## Request:
Rewrite the listing, requests included, starting at the line that contains "You are a GUI" and stopping after the line that contains "coord(805,95)". Offset every coordinate in the answers by adding 124, and leave the pictures out.

## Supplied records:
···

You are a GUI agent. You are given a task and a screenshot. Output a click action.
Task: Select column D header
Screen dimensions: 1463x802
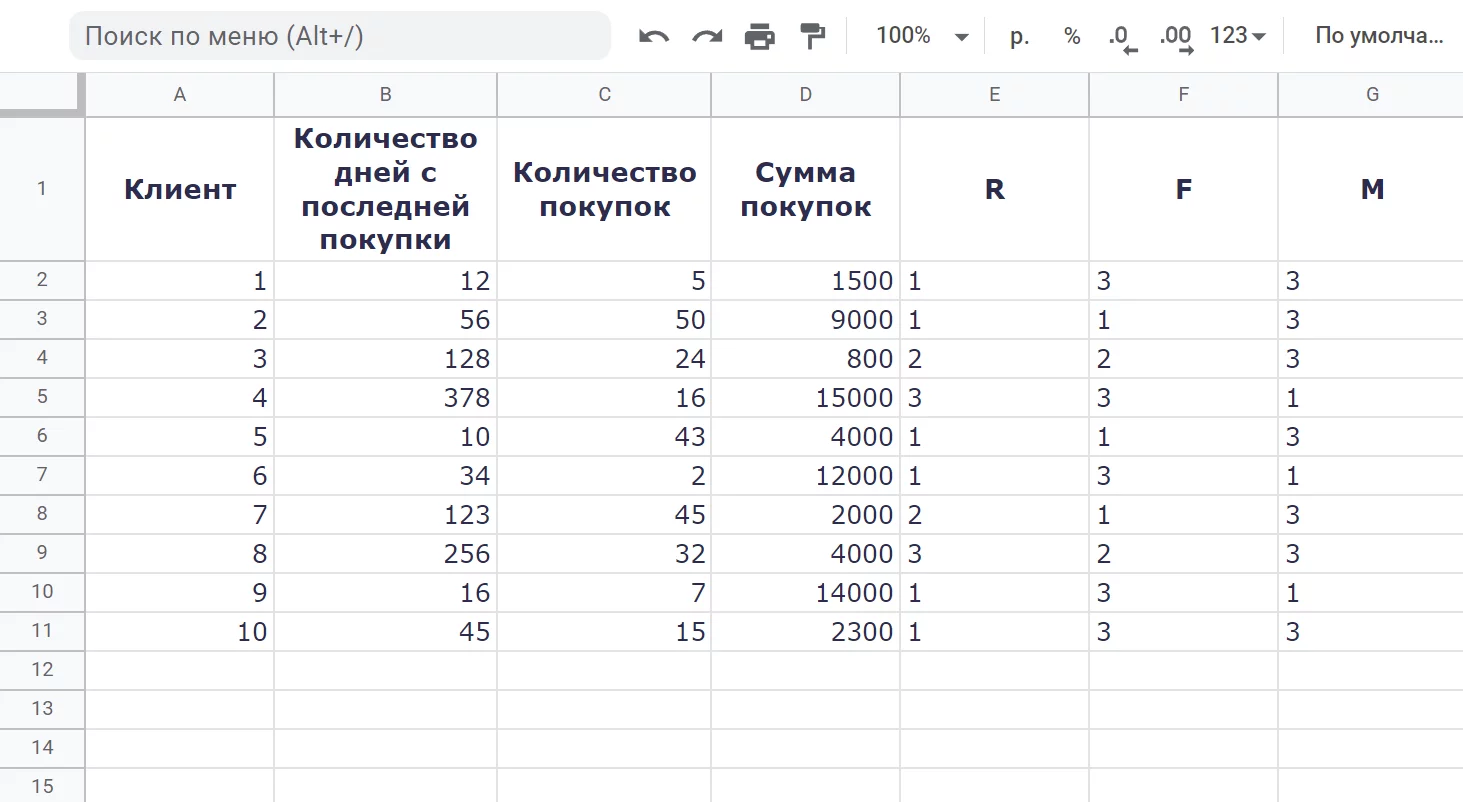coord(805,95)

···

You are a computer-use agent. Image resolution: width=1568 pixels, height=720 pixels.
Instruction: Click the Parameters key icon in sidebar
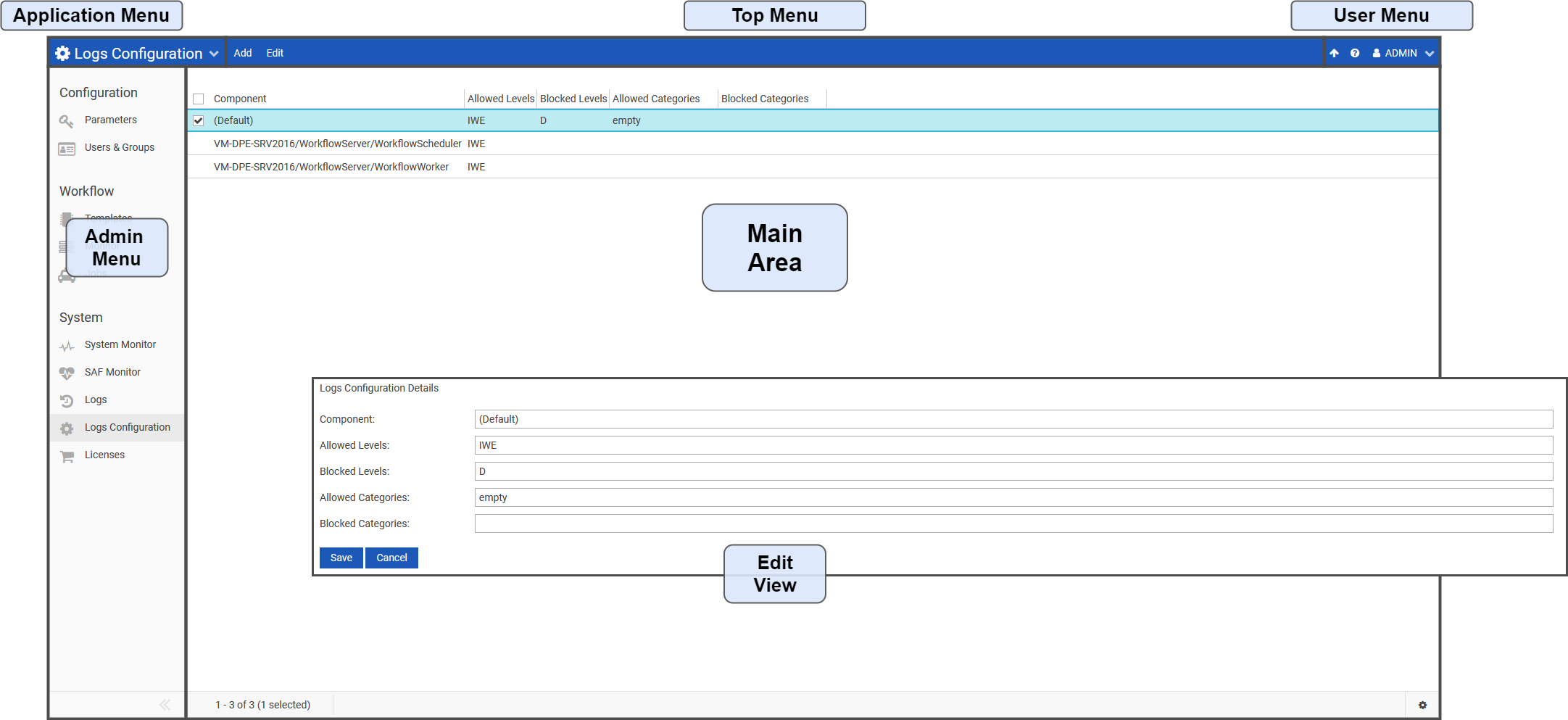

···

## Exercise output:
You are a GUI agent. You are given a task and a screenshot. Output a click action.
Task: Select column D header
Screen dimensions: 1463x802
coord(929,219)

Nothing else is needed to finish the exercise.